To “memory institutions,” librarians’ and archivists’ collective lingo for their organizations, relying on news outlets’ internal archives is untenable. These professionals argue that only by archiving news at responsible, sustainable, outside institutions can we ensure that the content will be available for generations to come. In this way, memory institutions hope to continue with online news the work they have done for decades maintaining hard-bound and microfilm copies of newspapers. “While the marketplace rewards breaking news, managing previously published news content has historically been someone else’s problem, most often a librarian’s,” Carner, McCain and Zarndt (2014) argue. They write that besides cost, lack of incentives and fear of losing content ownership, publishers are also hamstrung in their preservation efforts by a lack of expertise and understanding.

The most potent memory institution in web preservation today is the Internet Archive (https://archive.org; McCain, 2016b). The non-profit’s Wayback Machine is a digital archive of the World Wide Web, including multiple versions of particular pages as they change over time. It has so far saved over 279 billion web pages (Internet Archive, n.d.). But such content is piecemeal (Hansen & Paul, 2015); it is not collected or catalogued in any consistent way because no organizations have made commitments to do so. Furthermore, the content is not truly functional; many links suffer from “link rot” and no longer work. Other content is written in outdated programming languages and no longer displays (McCain, 2016b).

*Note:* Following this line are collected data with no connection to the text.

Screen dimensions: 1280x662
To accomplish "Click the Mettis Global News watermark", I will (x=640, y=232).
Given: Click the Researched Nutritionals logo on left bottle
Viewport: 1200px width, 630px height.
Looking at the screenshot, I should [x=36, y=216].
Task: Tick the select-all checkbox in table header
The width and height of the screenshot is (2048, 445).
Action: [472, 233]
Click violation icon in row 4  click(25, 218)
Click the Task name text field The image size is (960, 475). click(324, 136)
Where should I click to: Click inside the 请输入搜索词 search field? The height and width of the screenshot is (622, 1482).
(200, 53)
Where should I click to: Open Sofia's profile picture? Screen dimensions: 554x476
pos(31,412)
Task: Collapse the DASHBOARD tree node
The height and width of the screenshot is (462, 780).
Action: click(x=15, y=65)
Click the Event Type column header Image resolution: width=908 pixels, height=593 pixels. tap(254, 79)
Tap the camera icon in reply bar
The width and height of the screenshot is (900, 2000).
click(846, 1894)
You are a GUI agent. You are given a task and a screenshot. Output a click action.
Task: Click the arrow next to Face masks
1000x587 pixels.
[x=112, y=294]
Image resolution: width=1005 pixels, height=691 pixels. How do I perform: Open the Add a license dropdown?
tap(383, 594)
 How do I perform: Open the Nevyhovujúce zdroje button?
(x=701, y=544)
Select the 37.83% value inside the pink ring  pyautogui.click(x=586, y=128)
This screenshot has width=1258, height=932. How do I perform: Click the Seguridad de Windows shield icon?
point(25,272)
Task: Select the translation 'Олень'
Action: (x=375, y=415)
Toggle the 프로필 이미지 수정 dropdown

Beyond the Internet Archive, the preservation of online news at memory institutions is almost unheard of. This is because news organizations fear the potential threat this might pose to their revenues, and memory institutions do not have enough funding to compensate news outlets for their losses. A survey by the Reynolds Journalism Institute found that only 11 percent of online-only news operations were supplying content to memory institutions (Carner, McCain, & Zarndt, 2014). For hybrid organizations, the figure was 60 percent, but for many organizations this could well be limited to print content (McCain, 2016a). A notable exception is the Library of Congress’s web archiving program, which aims to create a snapshot of how particular websites look at particular points in time, including HTML coding, images, audio, video and PDF files (Library of Congress, n.d.). The library recently instituted a focus on archiving born-digital news sites such as Buzzfeed and Vox (Zwaard, 2016).

One proposed solution for wider preservation is for memory institutions to place online news into “dark archives,” with material only made public once it is out of copyright (Carner, McCain, & Zarndt, 2014). Another possible solution is for the Library of Congress to enforce its right of deposit for online material. The U.S. requires that copies of copyrightable works be sent to the government for preservation at the Library of Congress, similar to the practice found in many other countries, which requires deposits with their own national libraries. But, like many other countries, the U.S. has carved out an exemption for digital-only works (Zarndt, Carner, & McCain, 2015). If news outlets were compelled to provide their online content to the Library of Congress, this would circumvent the current financial roadblock.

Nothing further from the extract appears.